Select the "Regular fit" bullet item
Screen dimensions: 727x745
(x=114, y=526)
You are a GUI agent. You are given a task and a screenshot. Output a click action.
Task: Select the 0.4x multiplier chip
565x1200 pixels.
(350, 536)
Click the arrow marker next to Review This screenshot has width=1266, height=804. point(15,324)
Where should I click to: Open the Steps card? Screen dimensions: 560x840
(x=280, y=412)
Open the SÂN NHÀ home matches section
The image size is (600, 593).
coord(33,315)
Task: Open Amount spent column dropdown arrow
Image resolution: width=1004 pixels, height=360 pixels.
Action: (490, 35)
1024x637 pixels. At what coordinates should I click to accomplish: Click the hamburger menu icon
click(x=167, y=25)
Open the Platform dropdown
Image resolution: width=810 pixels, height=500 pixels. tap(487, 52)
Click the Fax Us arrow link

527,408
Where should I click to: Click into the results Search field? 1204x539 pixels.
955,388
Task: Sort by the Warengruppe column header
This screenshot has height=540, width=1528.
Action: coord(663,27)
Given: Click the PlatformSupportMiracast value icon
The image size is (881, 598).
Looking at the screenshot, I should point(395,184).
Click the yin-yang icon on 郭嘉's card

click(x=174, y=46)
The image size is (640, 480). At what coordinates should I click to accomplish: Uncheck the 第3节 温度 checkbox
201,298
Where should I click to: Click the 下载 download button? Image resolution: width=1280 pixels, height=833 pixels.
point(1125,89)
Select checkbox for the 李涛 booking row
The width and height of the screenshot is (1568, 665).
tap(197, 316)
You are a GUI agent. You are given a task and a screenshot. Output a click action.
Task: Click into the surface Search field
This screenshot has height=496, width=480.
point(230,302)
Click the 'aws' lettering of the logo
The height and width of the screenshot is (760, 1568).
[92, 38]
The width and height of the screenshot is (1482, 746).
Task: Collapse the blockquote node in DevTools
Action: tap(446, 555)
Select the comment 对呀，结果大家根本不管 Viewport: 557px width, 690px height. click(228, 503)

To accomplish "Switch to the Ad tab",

*****

What is needed is the data above, output in full and exactly as it stands.

Select the "Regular fit" bullet item
Screen dimensions: 727x745
(x=114, y=526)
You are a GUI agent. You are given a task and a screenshot. Output a click action.
Task: Select the 0.4x multiplier chip
565x1200 pixels.
(350, 536)
Click the arrow marker next to Review This screenshot has width=1266, height=804. point(15,324)
Where should I click to: Open the Steps card? Screen dimensions: 560x840
(x=280, y=412)
Open the SÂN NHÀ home matches section
The image size is (600, 593).
coord(33,315)
Task: Open Amount spent column dropdown arrow
Image resolution: width=1004 pixels, height=360 pixels.
Action: (490, 35)
1024x637 pixels. At what coordinates should I click to accomplish: Click the hamburger menu icon
click(x=167, y=25)
Open the Platform dropdown
Image resolution: width=810 pixels, height=500 pixels. tap(487, 52)
Click the Fax Us arrow link

527,408
Where should I click to: Click into the results Search field? 1204x539 pixels.
955,388
Task: Sort by the Warengruppe column header
This screenshot has height=540, width=1528.
Action: coord(663,27)
Given: Click the PlatformSupportMiracast value icon
The image size is (881, 598).
Looking at the screenshot, I should point(395,184).
Click the yin-yang icon on 郭嘉's card

click(x=174, y=46)
The image size is (640, 480). At what coordinates should I click to accomplish: Uncheck the 第3节 温度 checkbox
201,298
Where should I click to: Click the 下载 download button? Image resolution: width=1280 pixels, height=833 pixels.
point(1125,89)
Select checkbox for the 李涛 booking row
The width and height of the screenshot is (1568, 665).
tap(197, 316)
You are a GUI agent. You are given a task and a screenshot. Output a click action.
Task: Click into the surface Search field
This screenshot has height=496, width=480.
point(230,302)
Click the 'aws' lettering of the logo
The height and width of the screenshot is (760, 1568).
[92, 38]
The width and height of the screenshot is (1482, 746).
Task: Collapse the blockquote node in DevTools
Action: tap(446, 555)
Select the comment 对呀，结果大家根本不管 Viewport: 557px width, 690px height. click(228, 503)

To accomplish "Switch to the Ad tab",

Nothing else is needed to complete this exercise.